Anvisa alerta para riscos de emagrecedor vendido no Paraguai sem aprovação sanitária


Redação 24/07/2026

Antes de comprar medicamentos para emagrecimento na fronteira, os consumidores devem redobrar a atenção. A Agência Nacional de Vigilância Sanitária (Anvisa) reforçou que a retatrutida, substância que vem sendo comercializada ilegalmente no Paraguai e procurada por brasileiros, ainda não recebeu autorização para uso ou venda em nenhum país.

✅ Siga no Instagram @portaldenoticiasms

Segundo a agência, o medicamento permanece em fase de pesquisas clínicas e ainda não teve seu processo de desenvolvimento concluído. A empresa responsável pelos estudos também não solicitou registro do produto no Brasil. Apesar disso, a fórmula já é anunciada em sites clandestinos e frequentemente apreendida pelas autoridades nas fronteiras por entrar no país de forma irregular.

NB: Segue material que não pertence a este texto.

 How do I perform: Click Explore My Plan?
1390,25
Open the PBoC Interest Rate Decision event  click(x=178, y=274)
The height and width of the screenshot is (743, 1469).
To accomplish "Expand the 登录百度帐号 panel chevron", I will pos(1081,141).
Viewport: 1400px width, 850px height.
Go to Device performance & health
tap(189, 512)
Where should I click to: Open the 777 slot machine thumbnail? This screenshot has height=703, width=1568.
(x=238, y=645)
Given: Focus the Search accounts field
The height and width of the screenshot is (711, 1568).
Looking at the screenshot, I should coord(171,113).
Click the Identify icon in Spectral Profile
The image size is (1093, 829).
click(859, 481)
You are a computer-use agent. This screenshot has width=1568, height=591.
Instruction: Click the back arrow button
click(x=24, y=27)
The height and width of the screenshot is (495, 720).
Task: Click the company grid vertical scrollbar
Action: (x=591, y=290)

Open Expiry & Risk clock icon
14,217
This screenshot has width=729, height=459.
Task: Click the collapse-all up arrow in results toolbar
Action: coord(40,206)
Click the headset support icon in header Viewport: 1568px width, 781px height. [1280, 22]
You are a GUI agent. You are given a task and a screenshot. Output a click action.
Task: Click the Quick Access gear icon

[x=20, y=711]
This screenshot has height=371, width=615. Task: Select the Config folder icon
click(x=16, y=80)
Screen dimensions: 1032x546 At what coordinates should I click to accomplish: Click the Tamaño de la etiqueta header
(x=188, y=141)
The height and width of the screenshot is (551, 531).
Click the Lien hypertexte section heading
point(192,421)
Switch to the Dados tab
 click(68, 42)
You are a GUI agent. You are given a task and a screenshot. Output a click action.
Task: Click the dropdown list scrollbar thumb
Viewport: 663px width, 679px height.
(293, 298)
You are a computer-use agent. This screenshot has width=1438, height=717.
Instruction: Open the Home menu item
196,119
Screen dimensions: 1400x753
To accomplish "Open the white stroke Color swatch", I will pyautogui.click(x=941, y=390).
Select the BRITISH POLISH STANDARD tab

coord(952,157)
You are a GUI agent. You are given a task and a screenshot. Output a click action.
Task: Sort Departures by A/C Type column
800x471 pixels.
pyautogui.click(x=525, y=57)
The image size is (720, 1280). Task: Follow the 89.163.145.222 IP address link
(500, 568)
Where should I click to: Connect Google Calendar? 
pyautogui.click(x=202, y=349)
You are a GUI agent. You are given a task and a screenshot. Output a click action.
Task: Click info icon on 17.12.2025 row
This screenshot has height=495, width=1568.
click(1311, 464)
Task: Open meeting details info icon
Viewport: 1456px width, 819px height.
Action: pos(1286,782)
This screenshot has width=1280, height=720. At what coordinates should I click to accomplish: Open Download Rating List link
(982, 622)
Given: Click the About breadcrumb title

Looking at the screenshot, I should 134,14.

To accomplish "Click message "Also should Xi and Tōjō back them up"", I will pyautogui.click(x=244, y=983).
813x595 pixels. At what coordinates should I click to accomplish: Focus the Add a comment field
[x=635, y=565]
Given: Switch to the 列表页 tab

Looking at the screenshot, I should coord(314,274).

A Anvisa explica que todo medicamento precisa passar por um processo rigoroso de avaliação antes de ser liberado ao público. Os estudos analisam a eficácia do tratamento, a segurança do paciente, as doses corretas, possíveis reações adversas, interações com outros remédios e situações em que o uso deve ser interrompido.

Sem essa aprovação, não há garantias sobre a composição do produto, sua qualidade ou a quantidade real da substância presente. Além disso, medicamentos irregulares normalmente não possuem bula, orientações de conservação ou informações sobre o prazo de validade após a abertura.

O órgão alerta que o uso de medicamentos sem registro pode trazer sérios riscos à saúde. Entre eles estão efeitos colaterais ainda desconhecidos, ausência de comprovação científica dos benefícios, incerteza sobre a dosagem adequada e falhas na fabricação, como contaminação, impurezas, variações entre lotes e armazenamento inadequado.

Diante desse cenário, a recomendação é que consumidores utilizem apenas medicamentos registrados pelos órgãos reguladores e sempre com orientação médica, evitando produtos comercializados de forma clandestina ou sem autorização sanitária.